Keywords

Introduction and Epidemiology

Nonmelanoma skin cancer (NMSC) is the most common malignancy in the world, with over 5.4 million new cases diagnosed in the USA annually [1]. Basal cell carcinoma (BCC) comprises 70–75% of these cases, and up to 85% occur in the head and neck region [2]. Basal cell carcinoma is thus the most common cancer in the world and is reaching epidemic proportions, with an ever-rising incidence. This can be observed most strikingly in Australia, which has the highest prevalence of skin cancer in the world [2]. BCCs less commonly cause death, but if left alone can invade locally and cause significant functional loss and morbidity (Fig. 8.1).

Fig. 8.1
figure 1

A large invasive, disfiguring basal cell carcinoma, with extension into the nasal cavity, maxillary sinus, and orbit

Given its potential for causing local destruction, treatment of BCC is indicated. To date, there are numerous treatment strategies including electrodesiccation and curettage, surgical excision, Mohs micrographic surgery, topical and intralesional agents, radiation therapy, and photodynamic therapy. BCCs can be categorized by their potential for recurrence based on location, pathologic features, and patient factors. In addition to these factors, resource availability and costs of treatment may best guide the clinician in selecting the most appropriate therapy for reducing the likelihood of local recurrence as well as obtaining the best functional outcome. The focus of our chapter will be on the role of surgery for this disease entity in the head and neck.

In starting to understand the surgical treatment of BCCs of the head and neck, it is incumbent upon clinicians to have a thorough understanding of the predisposing factors of BCC, biology of the disease, and the extent of surgical excision necessary to obtain cure.

Risk Factors and Pathogenesis

Basal cell carcinomas arise from the basal layer of the epidermis. Both environmental and genetic factors have been implicated as risk factors in the development of BCC. Exposure to ultraviolet (UV) radiation in sunlight is the most important, followed by other environmental exposures including arsenic, radiation, immunosuppression, and genetic factors.

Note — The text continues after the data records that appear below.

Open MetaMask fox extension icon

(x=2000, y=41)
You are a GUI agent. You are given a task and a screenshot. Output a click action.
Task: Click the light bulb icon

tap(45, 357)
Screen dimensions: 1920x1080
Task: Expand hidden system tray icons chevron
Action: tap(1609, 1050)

Environmental Risk Factors

The significance of sun exposure as a risk factor was initially proposed in the 1920s and has since been confirmed by a myriad studies [3]. Established tenets of risk stratification predict that BCC occurs more frequently in light-skinned sun-sensitive people, those with benign sun-related skin conditions, and occurs mainly on sun-exposed body sites [3, 4]. Multiple epidemiologic observations have shed light onto the association between sun exposure and the development of BCC, including the striking geographic variation (with states closer to the equator having twice the incidence of BCC compared with that of the Midwest United States) [5].

There remains considerable dispute regarding the exact nature of sun exposure that is required to cause pathogenic change. Some authors argue that the cumulative dose of ultraviolet UV radiation is the culprit, whereas Kricker and colleagues posited that frequent, intense periods of sun exposure significantly increase the risk of the development of BCC [6]. Some authors suggest that the intermittent versus continuous nature of sun exposure is irrelevant; rather, that sun exposure during childhood and adolescence predisposes these individuals to NMSC [7].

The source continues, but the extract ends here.